A genuine abuser will be abusive in different contexts, with their children, partner, colleagues, etc. not only with retail associates. Even if these conflicts are more frequent in businesses located in specific neighbourhoods where minorities live, it tells you something about society as a whole.

In my opinion, this behaviour suggests underlying and deep societal issues. The superficial symptoms might be a generalized lack of empathy, tolerance, and understanding. Pretending the root cause will be fixed by putting in place a “zero-tolerance” policy seems naive to me. It is like if you received frequent calls from your boy's school to tell you he's involved in fights with others, and you try to fix the issue by beating the shit out of him each time. That only make things way worse in the long term.

In a healthy society, abusers and aggressive people will always be there, but they would be few. People who can't stand up for themselves would be an anomaly too. Most individuals would be capable of respectfully discussing disagreements and talk things through in a civilized manner. Free speech and passionate but respectful debate would be the norm.

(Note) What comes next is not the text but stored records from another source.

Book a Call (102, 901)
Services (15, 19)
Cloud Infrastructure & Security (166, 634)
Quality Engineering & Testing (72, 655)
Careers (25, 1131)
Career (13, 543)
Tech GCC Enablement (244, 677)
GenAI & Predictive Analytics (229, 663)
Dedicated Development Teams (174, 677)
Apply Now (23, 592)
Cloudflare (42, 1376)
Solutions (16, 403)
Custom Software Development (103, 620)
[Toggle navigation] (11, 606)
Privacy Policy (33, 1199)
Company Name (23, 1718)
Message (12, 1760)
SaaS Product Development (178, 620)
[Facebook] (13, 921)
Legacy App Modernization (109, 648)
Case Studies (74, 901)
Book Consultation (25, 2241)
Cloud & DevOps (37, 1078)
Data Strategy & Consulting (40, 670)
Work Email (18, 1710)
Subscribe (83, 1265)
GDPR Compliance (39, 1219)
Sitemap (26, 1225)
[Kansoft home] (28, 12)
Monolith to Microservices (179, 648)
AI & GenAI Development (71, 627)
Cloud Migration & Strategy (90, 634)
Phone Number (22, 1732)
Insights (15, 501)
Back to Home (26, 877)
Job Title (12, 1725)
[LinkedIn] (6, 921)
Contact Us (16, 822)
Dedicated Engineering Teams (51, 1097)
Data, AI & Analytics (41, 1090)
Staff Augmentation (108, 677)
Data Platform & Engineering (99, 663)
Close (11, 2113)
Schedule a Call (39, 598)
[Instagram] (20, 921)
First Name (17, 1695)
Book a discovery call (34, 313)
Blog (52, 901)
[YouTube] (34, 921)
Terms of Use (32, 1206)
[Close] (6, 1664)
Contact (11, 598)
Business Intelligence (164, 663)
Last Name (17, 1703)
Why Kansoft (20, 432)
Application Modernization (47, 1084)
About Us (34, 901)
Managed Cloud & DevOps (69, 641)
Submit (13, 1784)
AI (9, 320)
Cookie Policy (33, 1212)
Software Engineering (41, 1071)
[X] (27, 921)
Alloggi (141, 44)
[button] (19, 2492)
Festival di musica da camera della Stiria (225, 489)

In this perfect society, if an abuse incident occurs between people falling in the above-mentioned minority groups, those around won't be bystanders. They won't tolerate the abusive behaviour. Period. And when I say “those around” I mean normal citizens, no institutions, or the State, or “rule-enforcers”.

And in those extreme cases where the situation gets out of control (let's say the violent person has a gun, the situation escalates, and he kills somebody). Then, you'll have a functioning judiciary system that applies the law. The punishment would be proportionate to the damage being done, no matter how much money you have in your bank account or the colour of your skin.

But we don't live in that utopian society.

Unfortunately, the punishment for anti-social behaviour—or a crime—is not proportionate to the damage done. The money you can afford to spend on the legal defence is more relevant. Even if you are broke, but your problematic behaviour aligns to the imposed ideology, then you'll get away with minor incidents without consequences. Particularly in the first world, citizens taxes go to maintain a costly bureaucratic apparatus with politicians, experts, and advisors who create useless policies and apply the law to respond to other interests than the well-being of society.

I hear about “zero-tolerance” policies everywhere, in different countries and contexts. And in most of those places, these policies made no difference on the problem they pretend to fix, often times make things even worse in the long term.

(Maybe this post could be written in a more concise and eloquent way. To sum it up in one line: I'm tired of policymakers pretending they care.)